Welcome¶
The crypto/blockchain/web3 space has seen great adoption in recent years. The market cap of web3 has grown to $3 trillion from $5.2 billion in 2015. Since 2015 developer growth in the industry has grown by 40% year on year, with a 2023 survey finding 90% of businesses have begun using blockchain in some capacity. As the demands of the industry have grown, so has its appetite for programmers, and advanced and secure smart contract programming.
Rust is a programming language known for being free of garbage collection (except when you opt in), a great amount of flexibility and configuration, and a broad range of targets that it can be compiled down into, including Web Assembly (WASM), and Berkley Packet Filter (BPF).
This technical book for programmers will:
Introduce how a blockchain works from the perspective of a developer who doesn’t care about building one from scratch. Starting with what a distributed system is, and an accessible view of some cryptography.
Explain what a smart contract is. What transaction atomicity is, and how atomicity in the blockchain context is a transformative technology you should care about.
Introduce how you might use a smart contract in your daily life, today, with no theoreticals.
Then, finally:
How to build and test several contracts for Arbitrum, Solana, and NEAR. Introducing each chain, how they each work (including their storage models, and all of the relevant information for programmers).
Several smart contract examples that could be expanded upon. These examples include using popular defi applications of today. The focus will be on the Arbitrum ecosystem.
Closing remarks/what’s next advice that could be relevant for a developer entering the industry for the first time. Web3 is fertile ground for innovation, and teams are always hiring/VCs are always funding. I’ve included some tactical advice for programmers here.
The language of choice for all of this will be Rust, owing to its support in the various blockchains we’re featuring here. What’s a year in web3 is three years in traditional industry (or so they say), and the space is constantly undergoing a revolution, and new ways to build more expressive tools are constantly evolving. Rust is increasingly the lingua franca for experienced and intermediate programmers, and with this skillset in your toolkit, you’re well equipped to be at the forefront of whatever comes next.

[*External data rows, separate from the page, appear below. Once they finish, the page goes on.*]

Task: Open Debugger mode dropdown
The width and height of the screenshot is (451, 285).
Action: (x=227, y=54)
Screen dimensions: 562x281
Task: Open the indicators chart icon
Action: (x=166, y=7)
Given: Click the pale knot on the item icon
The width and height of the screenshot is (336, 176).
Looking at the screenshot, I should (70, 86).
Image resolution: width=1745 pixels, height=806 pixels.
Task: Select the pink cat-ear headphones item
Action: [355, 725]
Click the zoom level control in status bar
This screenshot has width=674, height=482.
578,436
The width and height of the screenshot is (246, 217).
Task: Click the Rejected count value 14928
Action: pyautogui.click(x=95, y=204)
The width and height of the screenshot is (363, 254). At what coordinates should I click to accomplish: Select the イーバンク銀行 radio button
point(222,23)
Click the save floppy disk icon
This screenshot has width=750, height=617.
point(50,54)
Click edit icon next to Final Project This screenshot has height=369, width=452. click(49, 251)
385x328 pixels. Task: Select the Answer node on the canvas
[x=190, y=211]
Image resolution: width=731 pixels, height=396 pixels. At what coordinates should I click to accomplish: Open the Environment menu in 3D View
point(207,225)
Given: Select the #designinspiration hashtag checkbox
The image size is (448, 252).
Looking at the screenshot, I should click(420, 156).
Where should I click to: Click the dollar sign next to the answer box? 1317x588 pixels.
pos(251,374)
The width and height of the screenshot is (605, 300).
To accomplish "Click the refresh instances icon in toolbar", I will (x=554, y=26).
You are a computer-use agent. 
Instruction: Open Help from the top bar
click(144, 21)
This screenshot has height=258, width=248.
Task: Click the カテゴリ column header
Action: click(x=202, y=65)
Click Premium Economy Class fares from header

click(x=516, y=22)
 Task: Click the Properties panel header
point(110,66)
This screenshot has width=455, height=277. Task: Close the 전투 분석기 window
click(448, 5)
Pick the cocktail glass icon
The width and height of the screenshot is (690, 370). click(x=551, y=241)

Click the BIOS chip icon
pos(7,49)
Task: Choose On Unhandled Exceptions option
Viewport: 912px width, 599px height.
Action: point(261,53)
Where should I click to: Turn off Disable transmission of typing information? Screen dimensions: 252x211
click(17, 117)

Arbitrum is web3’s decentralised finance (defi)’s leader and is a “layer 2” blockchain that connects to Ethereum, Solana is a blockchain based on ideas of parallelism that’s known for its substantial community token ecosystem, and NEAR is a blockchain based on advanced scaling ideas that’s increasingly positioning itself as a technology for building AI. If this sounds like gobblygook to you, rest assured: we’ll be explaining what these chains are, and how they work, before introducing the technicalities.